§ INPUT DATA
============================================================

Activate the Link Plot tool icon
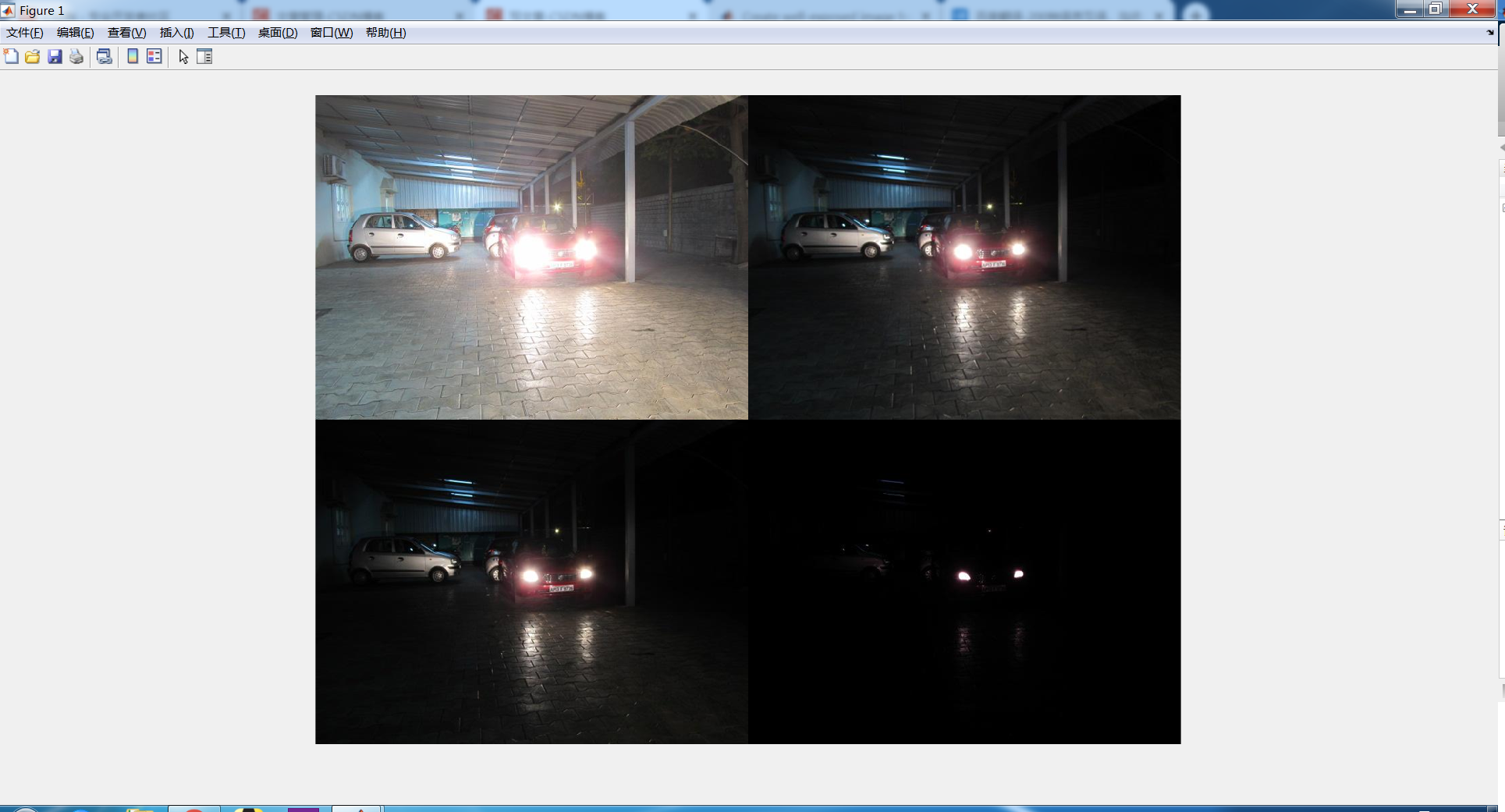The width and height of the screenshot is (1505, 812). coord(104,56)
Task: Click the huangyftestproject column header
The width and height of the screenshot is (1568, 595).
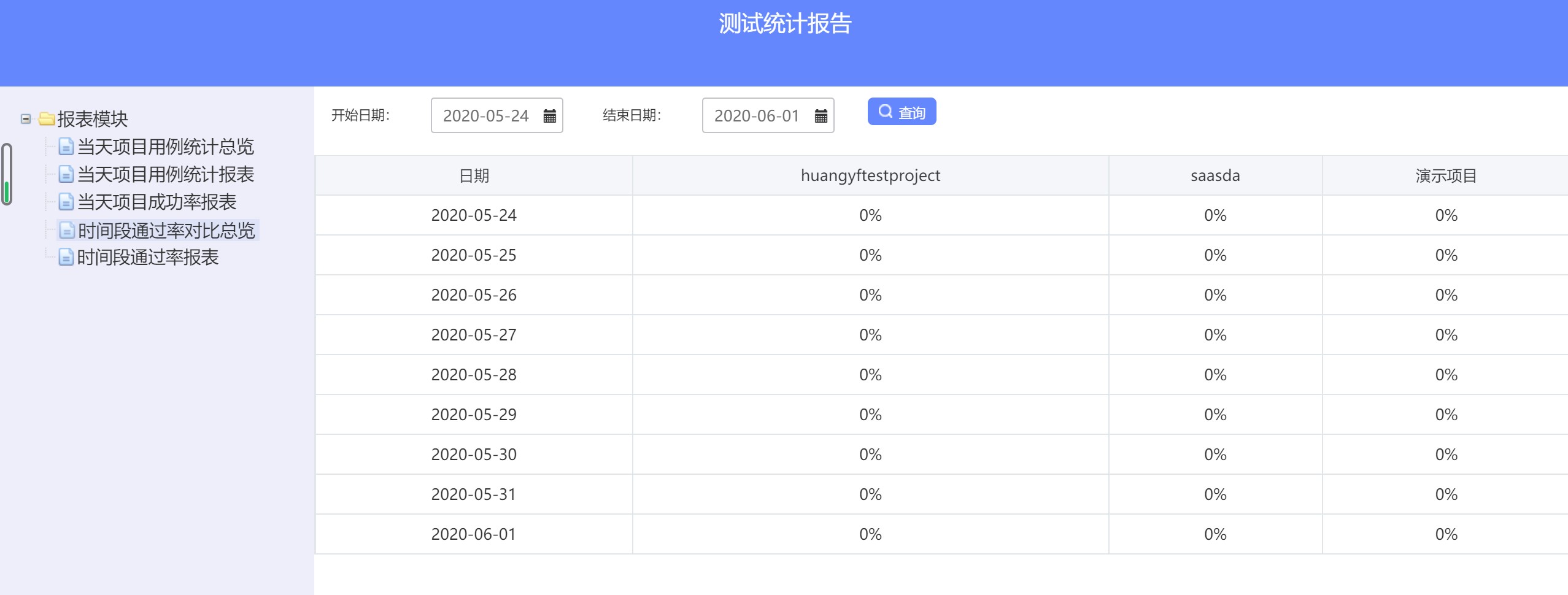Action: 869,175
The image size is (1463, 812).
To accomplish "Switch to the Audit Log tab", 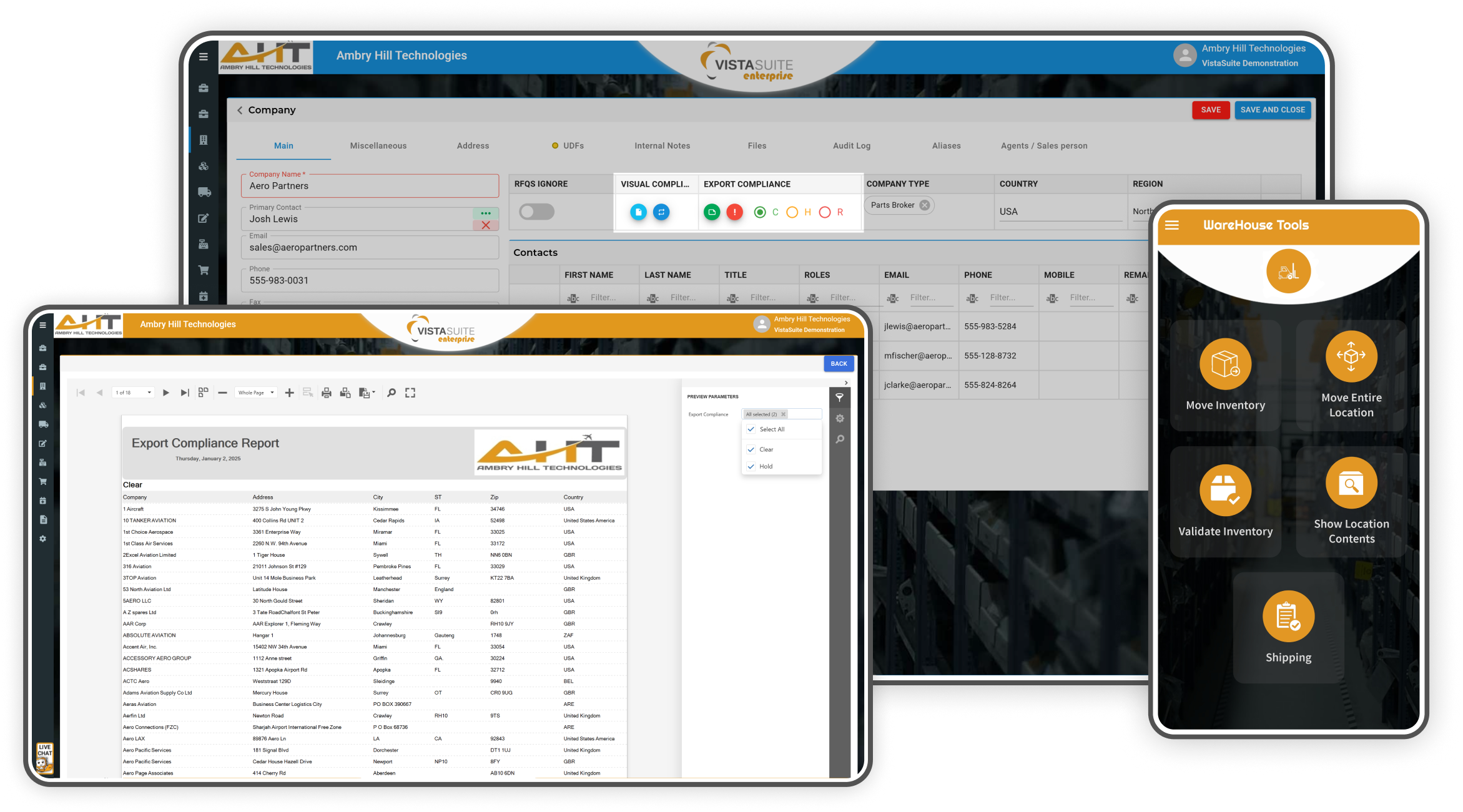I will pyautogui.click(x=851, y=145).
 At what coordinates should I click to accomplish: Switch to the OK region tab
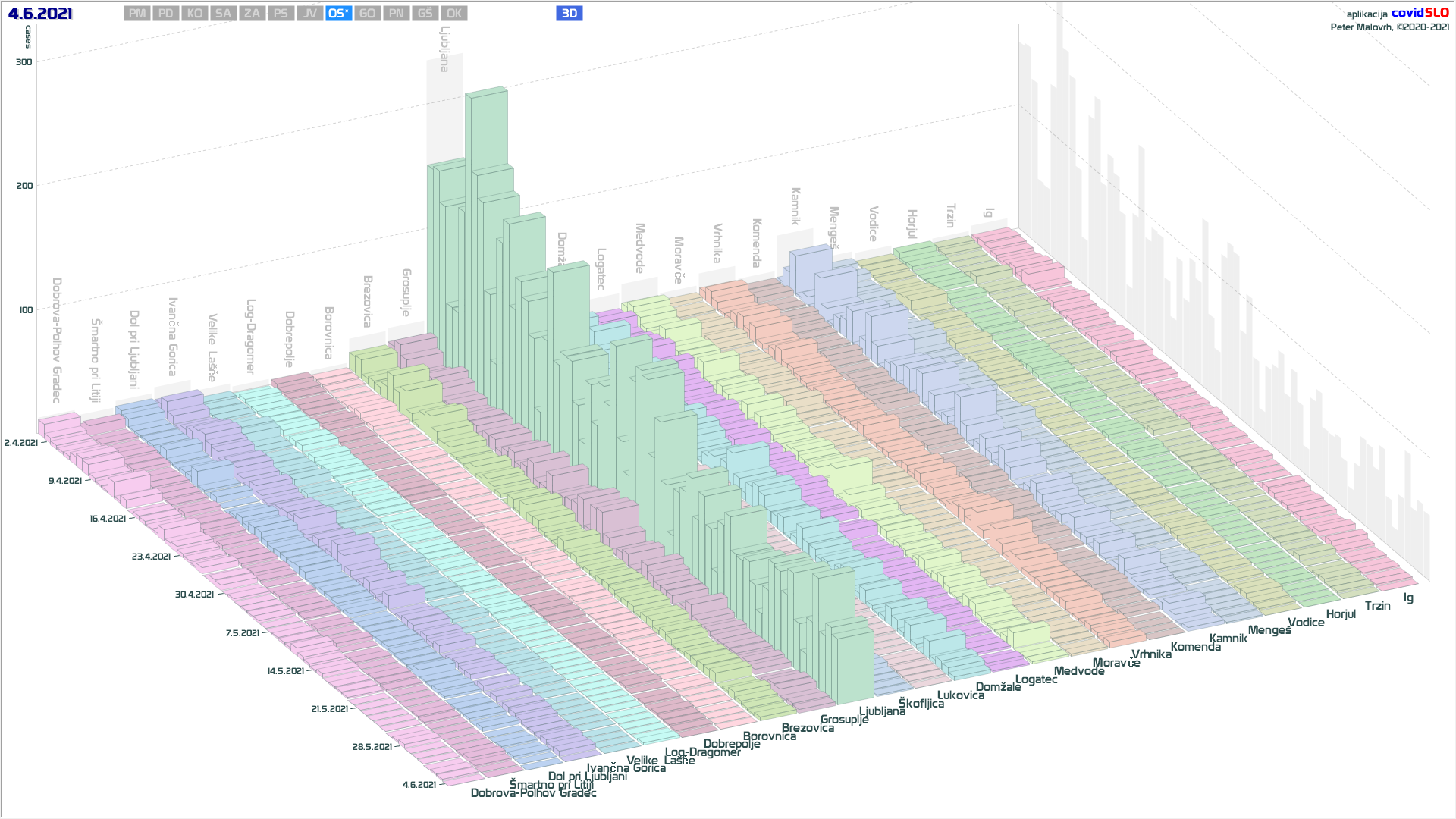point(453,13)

============================================================

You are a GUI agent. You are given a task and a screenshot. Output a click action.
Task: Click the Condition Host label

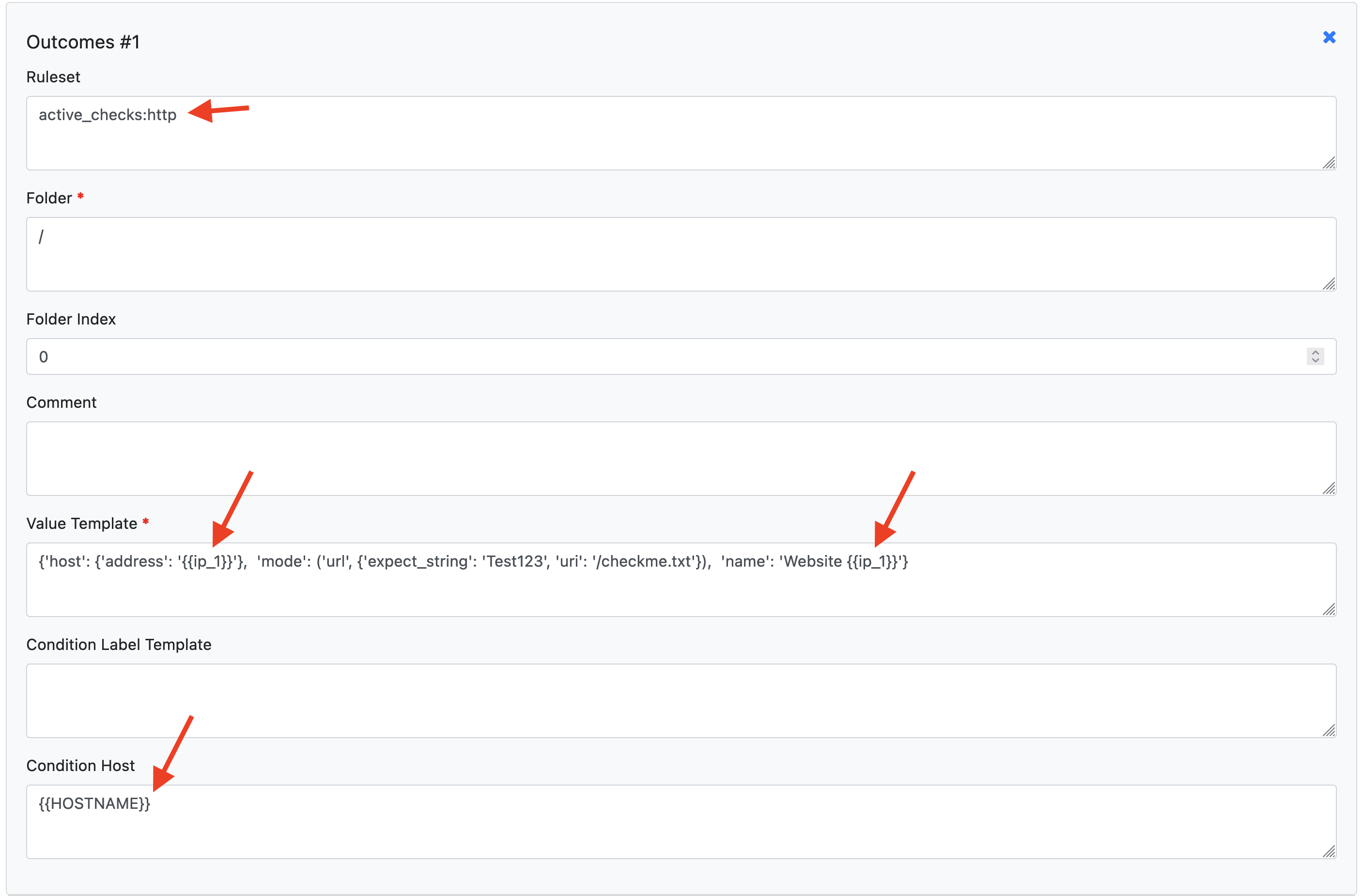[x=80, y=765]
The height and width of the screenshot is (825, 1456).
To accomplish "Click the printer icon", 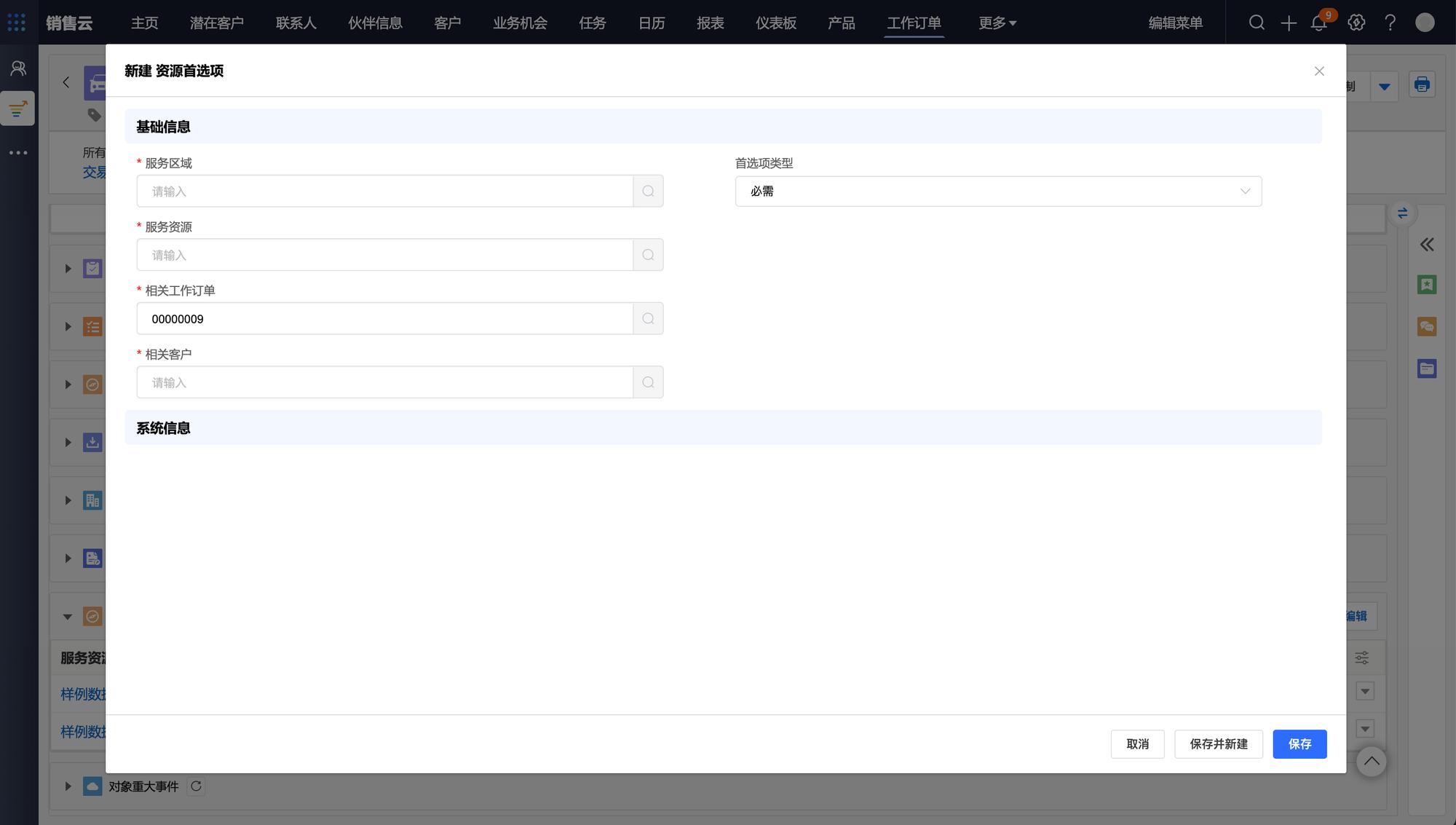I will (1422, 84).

============================================================

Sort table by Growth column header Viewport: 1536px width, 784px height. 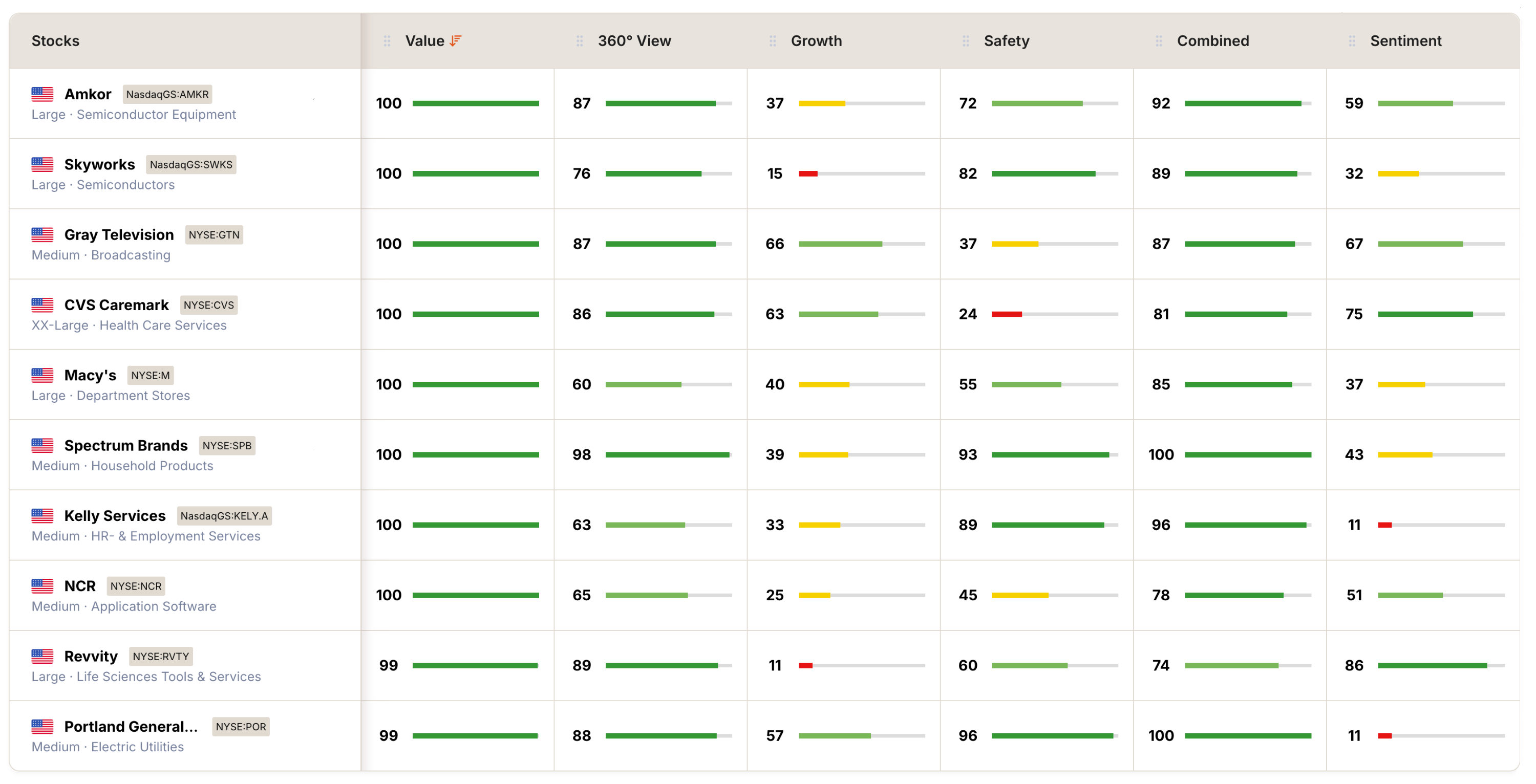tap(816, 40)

============================================================

§ WHAT THE TASK REQUIRES
Given the entries above, transcribe exactly the lines from the one holding "Activate the Link Plot tool icon" through the one holding "The image size is (1463, 812)."; pictures do not belong in the transcription.

§ RESPONSE TO THE TASK
Activate the Link Plot tool icon
The width and height of the screenshot is (1505, 812). coord(104,56)
Task: Click the huangyftestproject column header
The width and height of the screenshot is (1568, 595).
Action: 869,175
The image size is (1463, 812).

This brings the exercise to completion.